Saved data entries
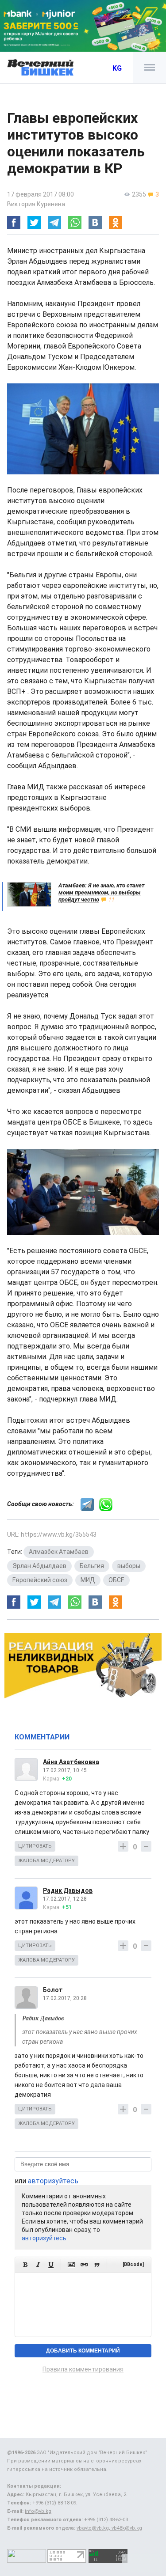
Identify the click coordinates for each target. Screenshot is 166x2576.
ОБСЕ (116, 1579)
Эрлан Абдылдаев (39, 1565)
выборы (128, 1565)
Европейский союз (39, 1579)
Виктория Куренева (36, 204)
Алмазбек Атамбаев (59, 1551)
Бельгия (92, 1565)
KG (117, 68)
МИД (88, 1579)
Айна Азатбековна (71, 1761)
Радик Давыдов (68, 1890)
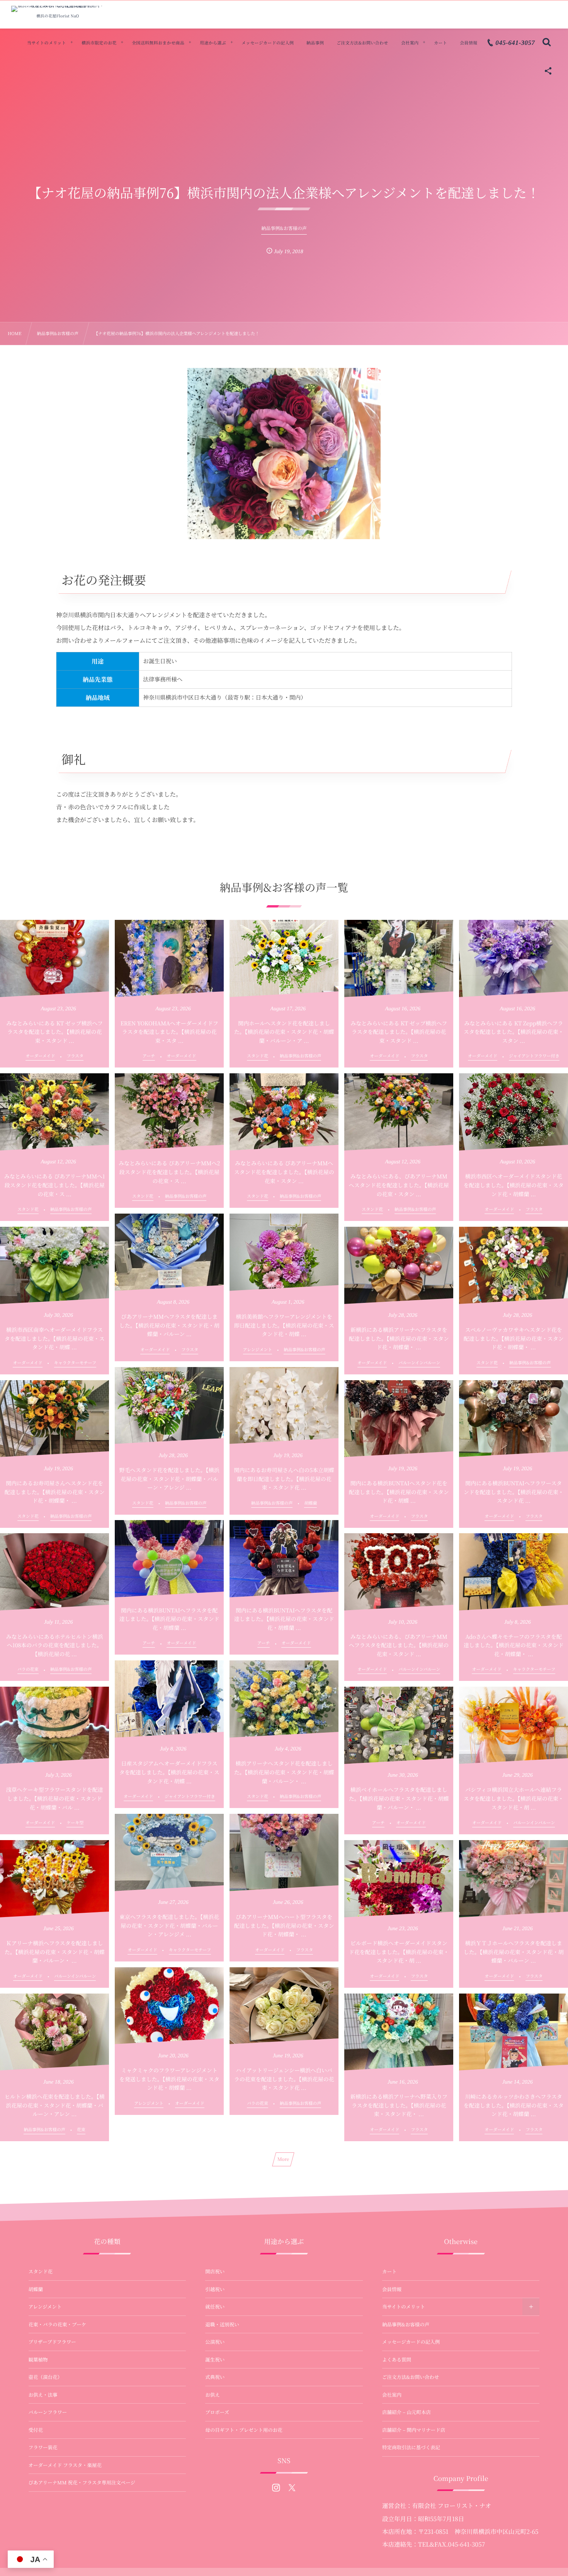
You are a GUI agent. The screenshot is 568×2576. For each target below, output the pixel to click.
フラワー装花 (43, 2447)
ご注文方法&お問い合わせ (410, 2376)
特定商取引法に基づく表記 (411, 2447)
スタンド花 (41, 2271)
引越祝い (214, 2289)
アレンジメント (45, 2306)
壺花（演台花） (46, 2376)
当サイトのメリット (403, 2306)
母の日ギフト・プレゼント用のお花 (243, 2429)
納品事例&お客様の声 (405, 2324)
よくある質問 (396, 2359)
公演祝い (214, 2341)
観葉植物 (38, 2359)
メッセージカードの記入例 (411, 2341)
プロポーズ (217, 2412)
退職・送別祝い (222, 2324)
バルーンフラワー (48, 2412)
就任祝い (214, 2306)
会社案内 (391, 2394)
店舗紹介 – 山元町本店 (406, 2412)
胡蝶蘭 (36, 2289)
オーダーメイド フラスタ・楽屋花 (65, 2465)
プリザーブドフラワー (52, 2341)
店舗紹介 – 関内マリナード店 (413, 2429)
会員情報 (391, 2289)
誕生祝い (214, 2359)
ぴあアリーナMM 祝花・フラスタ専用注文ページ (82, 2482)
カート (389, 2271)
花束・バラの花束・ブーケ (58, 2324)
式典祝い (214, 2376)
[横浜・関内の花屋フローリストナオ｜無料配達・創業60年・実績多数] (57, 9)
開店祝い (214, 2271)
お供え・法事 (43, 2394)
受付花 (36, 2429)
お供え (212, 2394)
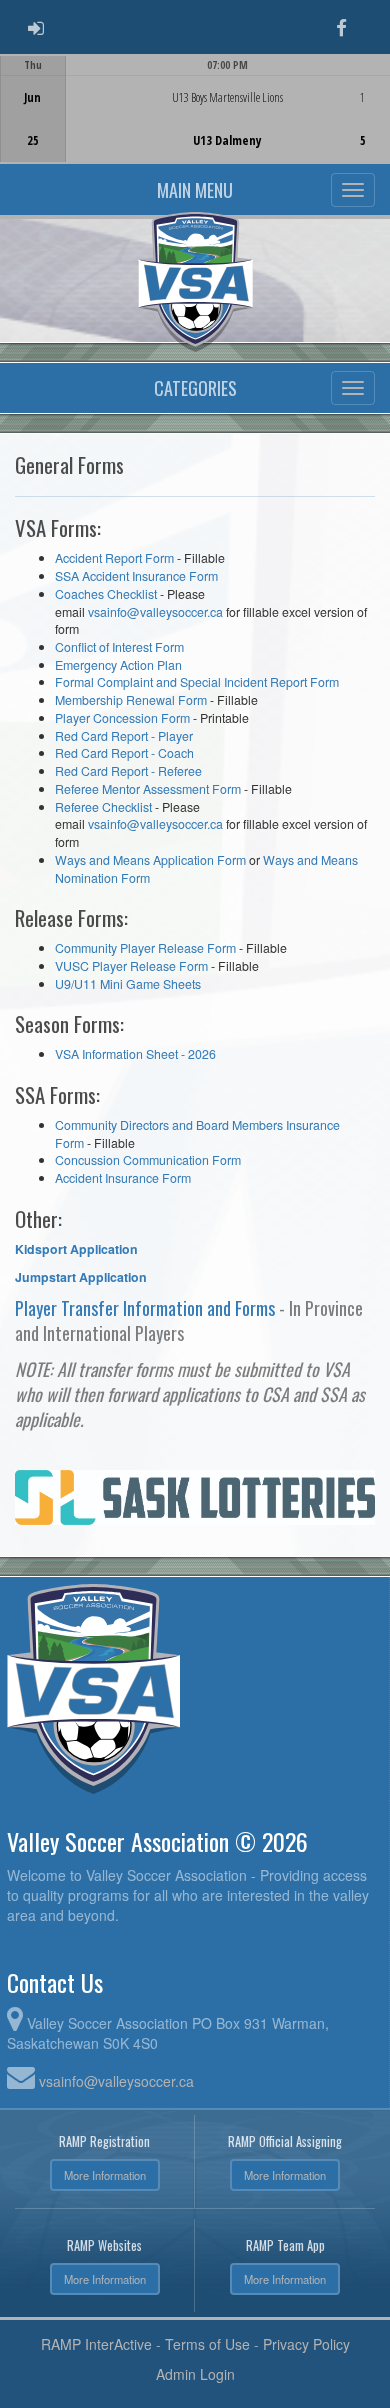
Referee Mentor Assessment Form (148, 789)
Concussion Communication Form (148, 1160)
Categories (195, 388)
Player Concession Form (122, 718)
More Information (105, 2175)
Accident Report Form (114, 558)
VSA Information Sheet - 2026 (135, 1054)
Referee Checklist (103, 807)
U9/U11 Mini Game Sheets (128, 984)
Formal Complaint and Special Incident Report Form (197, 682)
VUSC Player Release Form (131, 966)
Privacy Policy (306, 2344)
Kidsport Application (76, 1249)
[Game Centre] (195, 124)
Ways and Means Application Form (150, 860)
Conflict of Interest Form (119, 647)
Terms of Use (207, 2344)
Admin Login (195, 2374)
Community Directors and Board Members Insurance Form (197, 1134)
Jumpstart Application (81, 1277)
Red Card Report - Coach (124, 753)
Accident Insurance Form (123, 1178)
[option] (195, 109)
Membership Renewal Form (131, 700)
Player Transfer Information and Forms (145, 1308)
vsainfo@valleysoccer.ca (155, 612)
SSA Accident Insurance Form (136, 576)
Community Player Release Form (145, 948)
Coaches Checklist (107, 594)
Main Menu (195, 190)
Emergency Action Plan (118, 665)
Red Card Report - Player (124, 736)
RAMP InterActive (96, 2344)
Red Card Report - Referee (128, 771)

---

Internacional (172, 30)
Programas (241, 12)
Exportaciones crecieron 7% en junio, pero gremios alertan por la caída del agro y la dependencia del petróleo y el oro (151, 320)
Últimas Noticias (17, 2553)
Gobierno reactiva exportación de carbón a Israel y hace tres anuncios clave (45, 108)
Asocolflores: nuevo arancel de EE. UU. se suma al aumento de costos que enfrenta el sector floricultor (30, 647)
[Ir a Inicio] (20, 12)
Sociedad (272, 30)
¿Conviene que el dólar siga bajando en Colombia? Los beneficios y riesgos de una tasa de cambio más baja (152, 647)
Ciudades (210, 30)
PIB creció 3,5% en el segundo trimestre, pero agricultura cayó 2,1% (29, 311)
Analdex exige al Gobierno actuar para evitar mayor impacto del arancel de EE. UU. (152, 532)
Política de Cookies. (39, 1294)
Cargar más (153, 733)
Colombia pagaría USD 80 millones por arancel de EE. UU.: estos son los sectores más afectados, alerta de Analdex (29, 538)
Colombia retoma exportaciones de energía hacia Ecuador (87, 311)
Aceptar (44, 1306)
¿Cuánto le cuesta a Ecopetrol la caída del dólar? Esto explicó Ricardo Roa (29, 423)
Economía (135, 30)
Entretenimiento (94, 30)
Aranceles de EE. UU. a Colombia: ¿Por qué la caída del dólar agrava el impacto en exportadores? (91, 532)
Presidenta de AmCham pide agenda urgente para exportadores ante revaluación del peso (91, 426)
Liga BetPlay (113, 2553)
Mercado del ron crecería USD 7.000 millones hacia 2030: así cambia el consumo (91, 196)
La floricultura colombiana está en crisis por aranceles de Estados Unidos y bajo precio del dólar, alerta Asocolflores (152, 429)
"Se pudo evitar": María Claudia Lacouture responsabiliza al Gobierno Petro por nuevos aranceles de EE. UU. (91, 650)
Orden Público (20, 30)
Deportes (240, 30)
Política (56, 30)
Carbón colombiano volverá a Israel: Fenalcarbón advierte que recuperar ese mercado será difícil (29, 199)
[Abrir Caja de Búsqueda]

[ACTIVITY] Reproduce exactly the section above that begins at the line containing "Política (56, 30)" and ends at the line containing "[Abrir Caja de Búsqueda]", leaving out all other lines.

[REPLY TO THE EXERCISE]
Política (56, 30)
Carbón colombiano volverá a Israel: Fenalcarbón advierte que recuperar ese mercado será difícil (29, 199)
[Abrir Caja de Búsqueda]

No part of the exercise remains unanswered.